18497: Optimization of Alkaline (NaOH) Pretreatment of Sugar Cane Bagasse for Production of Second Generation Bioethanol

Tuesday, May 3, 2011
VIviane M. Nascimento1, George J. M. Rocha2, Roberto C. Giordano1, Antonio J. G. Cruz1 and Raquel L. C. Giordano1, (1)Chemical Engineering Department, Federal University of Sao Carlos, Sao Carlos, Brazil, (2)Brazilian Bioethanol Science and Technology Laboratory (CTBE), Campinas-SP, Brazil
One strategy to produce 2nd generation bioethanol is: pretreatment (hemicellulose and lignin extraction with minimum loss of cellulose), enzymatic hydrolysis and alcoholic fermentation.

In this work, in natura sugar cane bagasse - SCB (39.0% cellulose, 30.0% hemicellulose and 21.6% lignin), donated by Centro de Tecnologia Canavieira (Piracicaba, Brazil), was pretreated with NaOH. The influence of sodium hydroxide concentration (1.0-7.0% w/v) and of residence time (15-90 min) was investigated using factorial design. Treatments were performed in an autoclave at 121 oC/2.0 bar). Samples were taken before and after the pretreatments, and characterized chemically and using SEM.

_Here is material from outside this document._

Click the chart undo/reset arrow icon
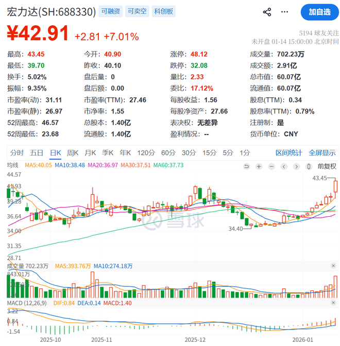340x346 pixels. (246, 166)
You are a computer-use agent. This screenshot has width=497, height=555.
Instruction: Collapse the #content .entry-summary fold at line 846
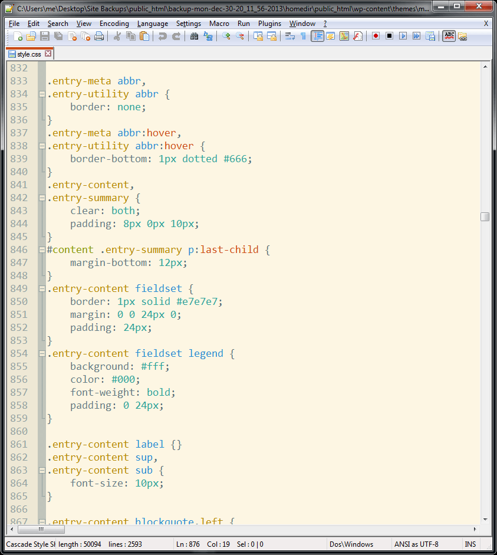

The selected pretreatment condition was 7.0% of NaOH and residence time of 30 minutes. In this condition, the loss of cellulose was 1.2%, with 81.3% removal of lignin and 83.9% of hemicellulose. A higher normality of the alkaline solution seems to be advantageous in the present case. This is actually an optimization problem: the amount of acid released by the hydrotreatment in the autoclave must be enough to make soluble the hemicellulose fraction, but not so high to attack and degrade the cellulosic glucose.

The pretreated SCB material was hydrolyzed employing 10% of solid loading and 20 FPU/g-cellulose (Accellerase 1500, Genencor). The experiments were carried out in 250 mL Erlenmeyer flasks (200 rpm, pH 4.8, 50 oC). A yield of ca. 75% was obtained in all assays.

Fermentation experiments were carried out in shake flasks (commercial Saccharomyces cerevisiae, 250 rpm, 30 oC). In all experiments around 90% of the theoretical fermentation yield was reached.